=== Job ===
Reproduce the listing below, substituting "Command" for "Instruction" wherever it occurs and leaving everything else unchanged.

* Begin *

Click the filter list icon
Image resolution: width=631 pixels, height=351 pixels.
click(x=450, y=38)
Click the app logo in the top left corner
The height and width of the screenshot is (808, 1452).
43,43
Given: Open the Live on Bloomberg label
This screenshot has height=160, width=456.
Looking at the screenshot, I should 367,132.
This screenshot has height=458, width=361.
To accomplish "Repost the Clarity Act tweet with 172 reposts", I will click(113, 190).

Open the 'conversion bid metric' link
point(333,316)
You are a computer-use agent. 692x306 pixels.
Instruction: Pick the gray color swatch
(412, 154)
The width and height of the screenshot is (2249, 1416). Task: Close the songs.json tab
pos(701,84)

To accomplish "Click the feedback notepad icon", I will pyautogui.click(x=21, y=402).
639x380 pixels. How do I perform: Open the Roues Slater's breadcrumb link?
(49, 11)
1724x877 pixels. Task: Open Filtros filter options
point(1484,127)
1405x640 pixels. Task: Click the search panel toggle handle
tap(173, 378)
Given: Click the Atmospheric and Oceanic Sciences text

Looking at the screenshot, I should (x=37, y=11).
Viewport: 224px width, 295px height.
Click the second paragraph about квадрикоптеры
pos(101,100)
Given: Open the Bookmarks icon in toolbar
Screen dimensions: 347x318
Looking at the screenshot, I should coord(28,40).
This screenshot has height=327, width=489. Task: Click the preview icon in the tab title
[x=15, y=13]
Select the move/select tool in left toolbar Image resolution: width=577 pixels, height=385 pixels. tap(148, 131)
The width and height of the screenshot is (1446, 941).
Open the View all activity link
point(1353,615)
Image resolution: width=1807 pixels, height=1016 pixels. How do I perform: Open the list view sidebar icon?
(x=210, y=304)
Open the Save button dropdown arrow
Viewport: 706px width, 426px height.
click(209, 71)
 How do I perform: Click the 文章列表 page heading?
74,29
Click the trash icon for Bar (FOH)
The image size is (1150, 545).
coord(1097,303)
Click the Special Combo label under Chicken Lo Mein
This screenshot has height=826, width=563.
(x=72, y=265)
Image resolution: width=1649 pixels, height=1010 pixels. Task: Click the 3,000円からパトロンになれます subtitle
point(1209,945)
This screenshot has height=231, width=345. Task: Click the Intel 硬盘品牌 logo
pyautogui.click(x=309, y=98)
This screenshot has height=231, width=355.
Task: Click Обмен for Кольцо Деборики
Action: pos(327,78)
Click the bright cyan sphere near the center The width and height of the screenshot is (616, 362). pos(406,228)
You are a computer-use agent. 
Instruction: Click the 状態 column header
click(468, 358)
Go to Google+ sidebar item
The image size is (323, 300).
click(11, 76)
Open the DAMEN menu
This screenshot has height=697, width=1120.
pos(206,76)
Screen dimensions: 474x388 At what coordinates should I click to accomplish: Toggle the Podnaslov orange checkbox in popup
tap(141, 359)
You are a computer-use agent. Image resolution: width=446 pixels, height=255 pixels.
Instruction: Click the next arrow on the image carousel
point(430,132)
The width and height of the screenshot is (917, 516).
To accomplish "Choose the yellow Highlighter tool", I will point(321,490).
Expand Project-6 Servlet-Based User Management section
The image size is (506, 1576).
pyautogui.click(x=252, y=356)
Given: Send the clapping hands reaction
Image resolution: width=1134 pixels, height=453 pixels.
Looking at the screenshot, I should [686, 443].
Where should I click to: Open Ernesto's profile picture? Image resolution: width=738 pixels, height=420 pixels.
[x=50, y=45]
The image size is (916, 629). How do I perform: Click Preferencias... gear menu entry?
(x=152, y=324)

* End *

=== Full solution ===
Click the filter list icon
Image resolution: width=631 pixels, height=351 pixels.
click(x=450, y=38)
Click the app logo in the top left corner
The height and width of the screenshot is (808, 1452).
43,43
Given: Open the Live on Bloomberg label
This screenshot has height=160, width=456.
Looking at the screenshot, I should 367,132.
This screenshot has height=458, width=361.
To accomplish "Repost the Clarity Act tweet with 172 reposts", I will click(113, 190).

Open the 'conversion bid metric' link
point(333,316)
You are a computer-use agent. 692x306 pixels.
Command: Pick the gray color swatch
(412, 154)
The width and height of the screenshot is (2249, 1416). Task: Close the songs.json tab
pos(701,84)

To accomplish "Click the feedback notepad icon", I will pyautogui.click(x=21, y=402).
639x380 pixels. How do I perform: Open the Roues Slater's breadcrumb link?
(49, 11)
1724x877 pixels. Task: Open Filtros filter options
point(1484,127)
1405x640 pixels. Task: Click the search panel toggle handle
tap(173, 378)
Given: Click the Atmospheric and Oceanic Sciences text

Looking at the screenshot, I should (x=37, y=11).
Viewport: 224px width, 295px height.
Click the second paragraph about квадрикоптеры
pos(101,100)
Given: Open the Bookmarks icon in toolbar
Screen dimensions: 347x318
Looking at the screenshot, I should coord(28,40).
This screenshot has height=327, width=489. Task: Click the preview icon in the tab title
[x=15, y=13]
Select the move/select tool in left toolbar Image resolution: width=577 pixels, height=385 pixels. tap(148, 131)
The width and height of the screenshot is (1446, 941).
Open the View all activity link
point(1353,615)
Image resolution: width=1807 pixels, height=1016 pixels. How do I perform: Open the list view sidebar icon?
(x=210, y=304)
Open the Save button dropdown arrow
Viewport: 706px width, 426px height.
click(209, 71)
 How do I perform: Click the 文章列表 page heading?
74,29
Click the trash icon for Bar (FOH)
The image size is (1150, 545).
coord(1097,303)
Click the Special Combo label under Chicken Lo Mein
This screenshot has height=826, width=563.
(x=72, y=265)
Image resolution: width=1649 pixels, height=1010 pixels. Task: Click the 3,000円からパトロンになれます subtitle
point(1209,945)
This screenshot has height=231, width=345. Task: Click the Intel 硬盘品牌 logo
pyautogui.click(x=309, y=98)
This screenshot has height=231, width=355.
Task: Click Обмен for Кольцо Деборики
Action: pos(327,78)
Click the bright cyan sphere near the center The width and height of the screenshot is (616, 362). pos(406,228)
You are a computer-use agent. 
Command: Click the 状態 column header
click(468, 358)
Go to Google+ sidebar item
The image size is (323, 300).
click(11, 76)
Open the DAMEN menu
This screenshot has height=697, width=1120.
pos(206,76)
Screen dimensions: 474x388 At what coordinates should I click to accomplish: Toggle the Podnaslov orange checkbox in popup
tap(141, 359)
You are a computer-use agent. Image resolution: width=446 pixels, height=255 pixels.
Command: Click the next arrow on the image carousel
point(430,132)
The width and height of the screenshot is (917, 516).
To accomplish "Choose the yellow Highlighter tool", I will point(321,490).
Expand Project-6 Servlet-Based User Management section
The image size is (506, 1576).
pyautogui.click(x=252, y=356)
Given: Send the clapping hands reaction
Image resolution: width=1134 pixels, height=453 pixels.
Looking at the screenshot, I should [686, 443].
Where should I click to: Open Ernesto's profile picture? Image resolution: width=738 pixels, height=420 pixels.
[x=50, y=45]
The image size is (916, 629). How do I perform: Click Preferencias... gear menu entry?
(x=152, y=324)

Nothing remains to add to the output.